Daily NK, an online media outlet run mostly by North Korean defectors, reported that Kim was undergoing treatment after a cardiovascular procedure last month.

Citing an unidentified source inside the country, it said Kim - who is in his mid-30s - had needed urgent treatment due to heavy smoking, obesity and fatigue.

Soon afterwards, CNN reported that Washington was "monitoring intelligence" that Kim was in "grave danger" after undergoing surgery, quoting an anonymous US official.

US President Donald Trump appeared to confirm that Kim was alive earlier this week and declined to immediately comment on Kim's apparent re-emergence.

Trump and Kim have met three times, although talks on the North's nuclear capabilities have long been stalled with no sign of them resuming.

Kim's purported reappearance comes as the world battles the coronavirus pandemic, with the North insisting that it has not seen a single case - although experts say it is unlikely.

Kim made multiple personal appearances earlier this year without a mask, while others in images all had face coverings on, and some speculated that his latest absence had to do with the virus.

"Unlike the other top officials in the North Korean regime, Kim Jong Un cannot appear in public wearing a mask, because he cannot be allowed to appear vulnerable to the North Korean people," said Balbina Hwang, a visiting professor at Georgetown University, told AFP.

Previous absences from the public eye on Kim's part have also prompted speculation about his health.

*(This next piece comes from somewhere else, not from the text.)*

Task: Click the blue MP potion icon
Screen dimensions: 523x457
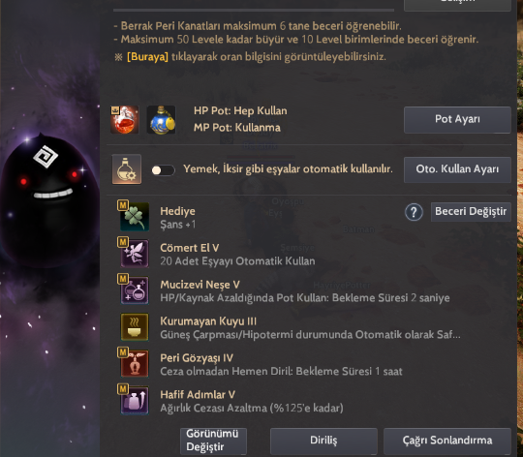Action: click(161, 120)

The North is extremely secretive, especially about its leadership.

Kim's father and predecessor had been dead for two days before anyone outside the innermost circles of North Korean leadership was any the wiser.

In 2014, Kim Jong Un dropped out of sight for nearly six weeks before reappearing with a cane. Days later, the South's spy agency said he had undergone surgery to remove a cyst from his ankle.